= OTPW =

One-time password system

OTPW is a one-time password system developed for authentication in Unix-like operating systems by Markus Kuhn. A user's real password is not directly transmitted across the network. Rather, a series of one-time passwords is created from a short set of characters (constant secret) and a set of one-time tokens. As each single-use password can only be used once, passwords intercepted by a password sniffer or key logger are not useful to an attacker.

OTPW is supported in Unix and Linux (via pluggable authentication modules), OpenBSD, NetBSD, and FreeBSD, and a generic open source implementation can be used to enable its use on other systems.

OTPW, like the other one-time password systems, is sensitive to a man in the middle attack if used by itself. This could for example be solved by putting SSL, SPKM or similar security protocol "under it" which authenticates the server and gives point-to-point security between the client and server.

== Design and differences from other implementations ==

Unlike S/KEY, OTPW is not based on the Lamport's scheme in which every one-time password is the one-way hash value of its successor. Password lists based on the Lamport's scheme have the problem that if the attacker can see one of the last passwords on the list, then all previous passwords can be calculated from it. It also does not store the encrypted passwords as suggested by Aviel D. Rubin in Independent One-Time Passwords, in order to keep the host free of files with secrets.

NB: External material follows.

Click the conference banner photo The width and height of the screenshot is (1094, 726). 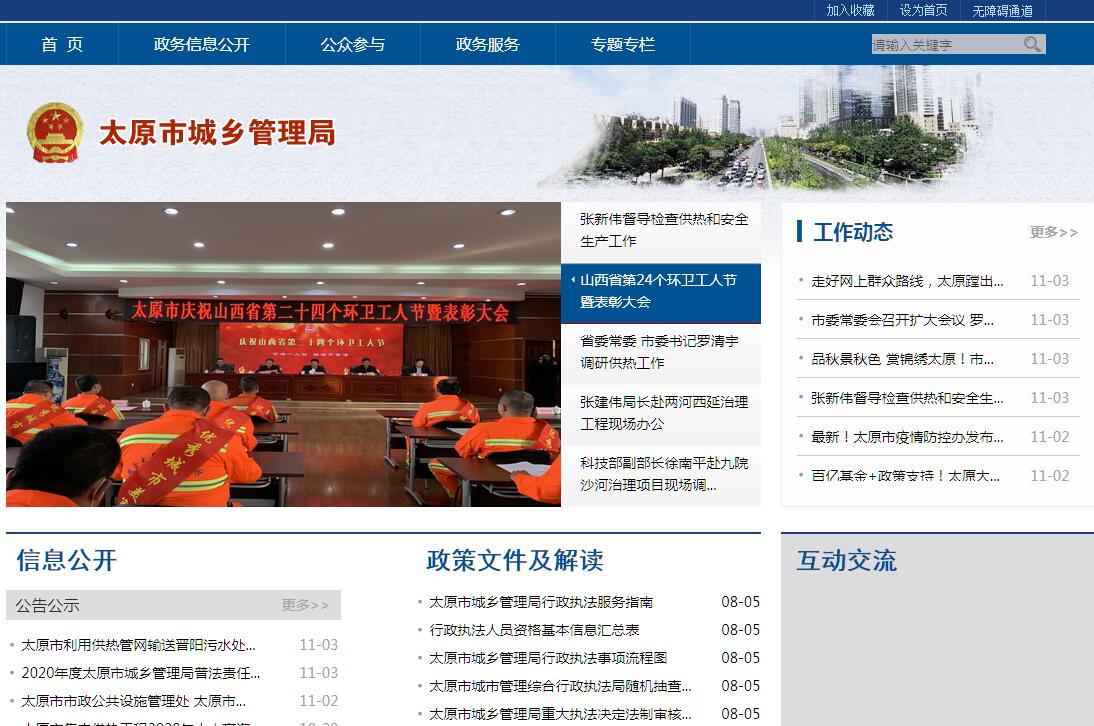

In OTPW a one-way hash value of every single password is stored in a potentially widely readable file in the user’s home directory. For instance, hash values of 300 passwords (a typical A4 page) require only a four kilobyte long .otpw file, a typically negligible amount of storage space.

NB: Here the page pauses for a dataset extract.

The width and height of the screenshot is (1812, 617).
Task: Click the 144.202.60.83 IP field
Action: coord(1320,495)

The passwords are carefully generated random numbers. The random number generator is based on the RIPEMD-160 secure hash function, and it is seeded by hashing together the output of various shell commands. These provide unpredictability in the form of a system random number seed, access times of important system files, usage history of the host, and more. The random state is the 160-bit output of the hash function. The random state is iterated after each use by concatenating the old state with the current high-resolution timer output and hashing the result again. The first 72 bits of the hash output are encoded with a modified base64 scheme to produce readable passwords, while the remaining 88 bits represent the undisclosed internal state of the random number generator.

In many fonts, the characters 0 and O or 1 and l and I are difficult to distinguish, therefore the modified base64 encoding replaces the three characters 01l by corresponding :, = and %. If for instance a zero is confused with a capital O by the user, the password verification routine will automatically correct for this. S/KEY uses sequences of short English words as passwords. OTPW uses by default a base64 encoding instead, because that allows more passwords to be printed on a single page, with the same password entropy. In addition, an average human spy needs over 30 seconds to write a 12-character random string into short-term memory, which provides a good protection against brief looks that an attacker might have on a password list. Lists of short words on the other hand are much faster to memorize. OTPW can handle arbitrary password generation algorithms, as long as the length of the password is fixed. In the current version, the otpw-gen program can generate both base-64 encoded (option -p) and 4-letter-word encoded (option -p1) passwords with a user-specified entropy (option -e).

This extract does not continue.